-- SOURCE TEXT start --
# Machine Learning Engineer Nanodegree
# Capstone
# Project: To find an Optimum Machine Learning Model for Human Activity        Recognition with Smartphone Sensor Data

This is the Capstone for MLND.
Our purpose is to recognize human activity based on the sensor data from smartphones and to find an optimum model with can predict these activities with high degree of accuracy.

In [1]:
# Import the Necessary Libraries

import time, pickle
import numpy as np
from numpy import array
import pandas as pd
%matplotlib inline
import matplotlib.pyplot as plt
from IPython.display import display # Allows the use of display() for DataFrames
from sklearn.model_selection import train_test_split, GridSearchCV
import seaborn as sns
from sklearn.preprocessing import LabelEncoder, OneHotEncoder
from sklearn.metrics import accuracy_score, f1_score, log_loss

# Use pickle to open stored objects.
with open('data.pickle','rb') as f:
    data = pickle.load(f)
with open('X_train.pickle','rb') as f:
    X_train = pickle.load(f)
with open('X_test.pickle','rb') as f:
    X_test = pickle.load(f)
with open('y_train.pickle','rb') as f:
    y_train = pickle.load(f)
with open('y_test.pickle','rb') as f:
    y_test = pickle.load(f)
with open('y_true.pickle','rb') as f:
    y_true = pickle.load(f)

## Logistic Regression Classifier:

Now we will use a Logistic Regression Classifier

In [2]:
# Import LogisticRegression
from sklearn.linear_model import LogisticRegression
clf_lr= LogisticRegression(solver= 'liblinear', multi_class='ovr', verbose=22, n_jobs= -1)
start = time.clock()
clf_lr.fit(X_train, y_train)
pred_lr = clf_lr.predict(X_test)
end = time.clock()
y_pred = clf_lr.predict_proba(X_test)
print('Accuracy Score for Logistic Regression is: {}'.format(accuracy_score(y_test, pred_lr)))
print('F1 Score for Logistic Regression is: {}'.format(f1_score(y_test, pred_lr, average = 'weighted')))
print('Runtime is {} seconds'.format(end-start))
print('Log Loss Score is: {}'.format(log_loss(y_true, y_pred)))

  " = {}.".format(self.n_jobs))


[LibLinear]Accuracy Score for Logistic Regression is: 0.981877022654
F1 Score for Logistic Regression is: 0.981834941184
Runtime is 6.154393 seconds
Log Loss Score is: 0.0623213805757


### Parameter Optimization:

Now let us apply GridSearch to optimize the solver followed by C.

In [80]:
# optimize the solver and C
clf_lr= LogisticRegression(random_state = 21)
parameters = {'solver' : ['liblinear', 'sag', 'newton-cg', 'lbfgs'],
              'C':[0.001, 0.01, 1, 10, 100, 200, 500]}
grid = GridSearchCV(clf_lr, parameters, scoring = 'accuracy', n_jobs = -1, verbose=True)
grid.fit(X_train, y_train)
print("The best classifier is: ", grid.best_estimator_)
print("The best score is: ", grid.best_score_)
-- SOURCE TEXT end --
-- INFORMATION PROVIDED start --
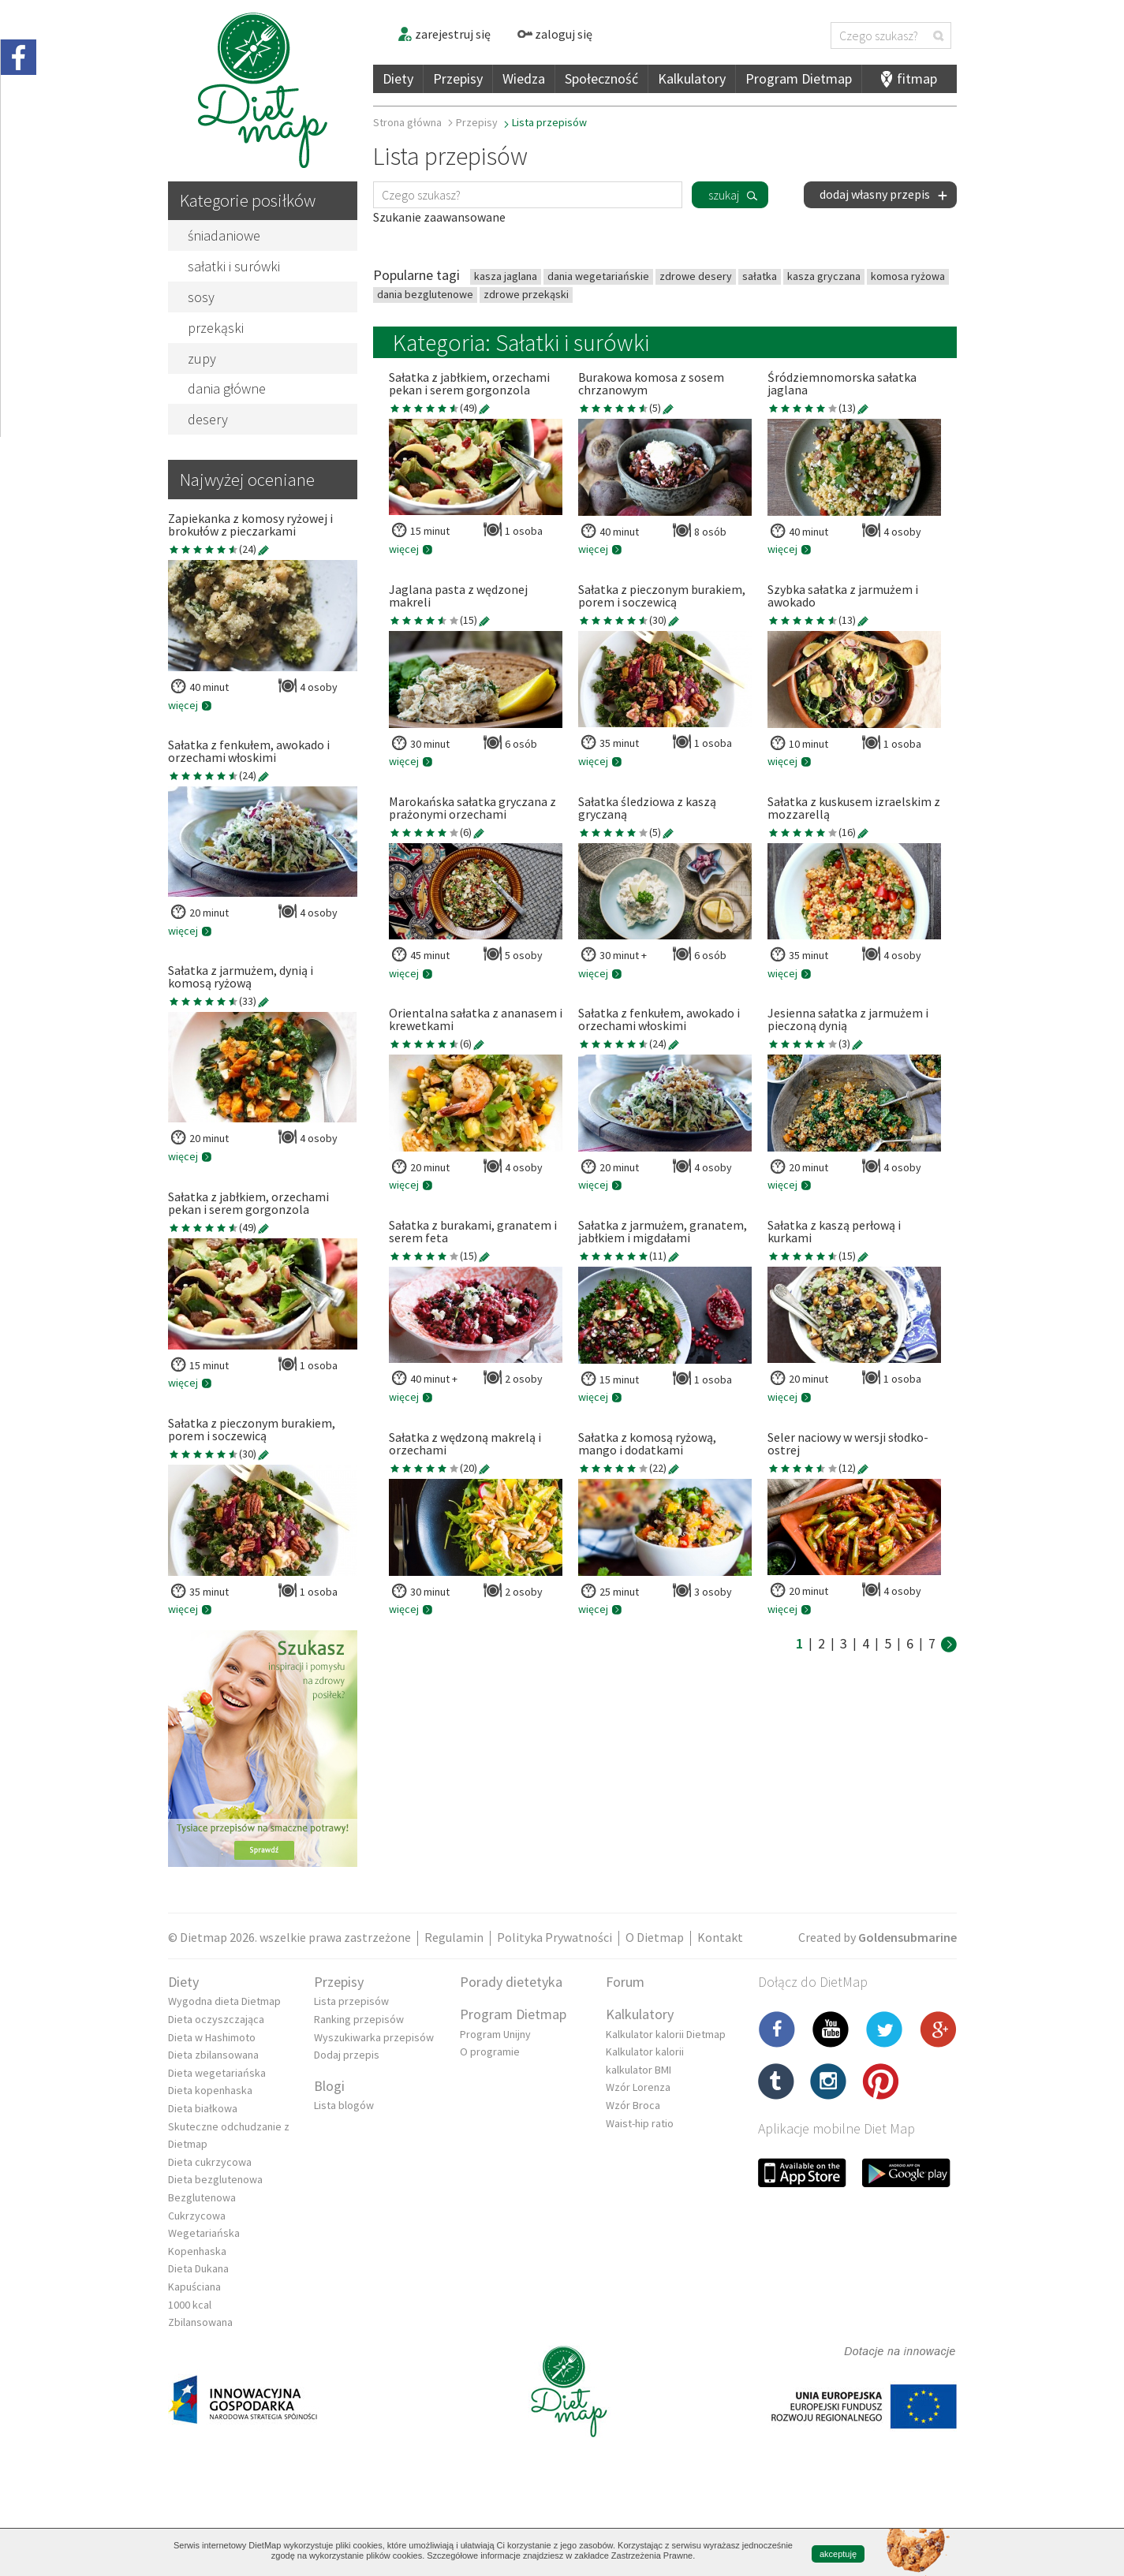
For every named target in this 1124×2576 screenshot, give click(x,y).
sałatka (759, 276)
-- INFORMATION PROVIDED end --
> [PARTS OF THE EXERCISE]
(a) Answer these from the capstone notebook, one line each:
(i) Which solver does the first logistic regression classifier use?
(ii) What accuracy score is printed for logistic regression?
(iii) What random_state is given to the classifier used in the grid search?
(b) Do these statements agree with the capstone notebook? For each, answer yes or no and quote the words that decide it.
(i) The grid search scores candidates by F1.
(ii) The reported runtime for logistic regression is over six seconds.
(iii) The values of C tried in the grid search include 1000.
(c) Take the capstone notebook further, picking up after its last line of code.
The material above comes from a different source than the capstone notebook.

> [TASK-BY-TASK RESULTS]
(a)
(i) liblinear
(ii) 0.981877022654
(iii) 21

(b)
(i) No: "scoring = 'accuracy'"
(ii) Yes: "Runtime is 6.154393 seconds"
(iii) No: "'C':[0.001, 0.01, 1, 10, 100, 200, 500]"

(c)
Fitting 3 folds for each of 28 candidates, totalling 84 fits


[Parallel(n_jobs=-1)]: Done  42 tasks      | elapsed:  7.5min
[Parallel(n_jobs=-1)]: Done  84 out of  84 | elapsed: 18.4min finished


('The best classifier is: ', LogisticRegression(C=100, class_weight=None, dual=False, fit_intercept=True,
          intercept_scaling=1, max_iter=100, multi_class='ovr', n_jobs=1,
          penalty='l2', random_state=21, solver='newton-cg', tol=0.0001,
          verbose=0, warm_start=False))
('The best score is: ', 0.98141212373422115)


From the above Grid Search, we get solver='newton-cg' and C = 100 as our best choice.
Let us tune C again in a range of 60 to 100.

In [87]:
# optimize the C.
clf_lr= LogisticRegression(random_state = 21)
parameters = {'solver' : ['newton-cg'],
              'C':[i*10 for i in range(6, 15)]}
grid = GridSearchCV(clf_lr, parameters, scoring = 'accuracy', n_jobs = -1, verbose=True)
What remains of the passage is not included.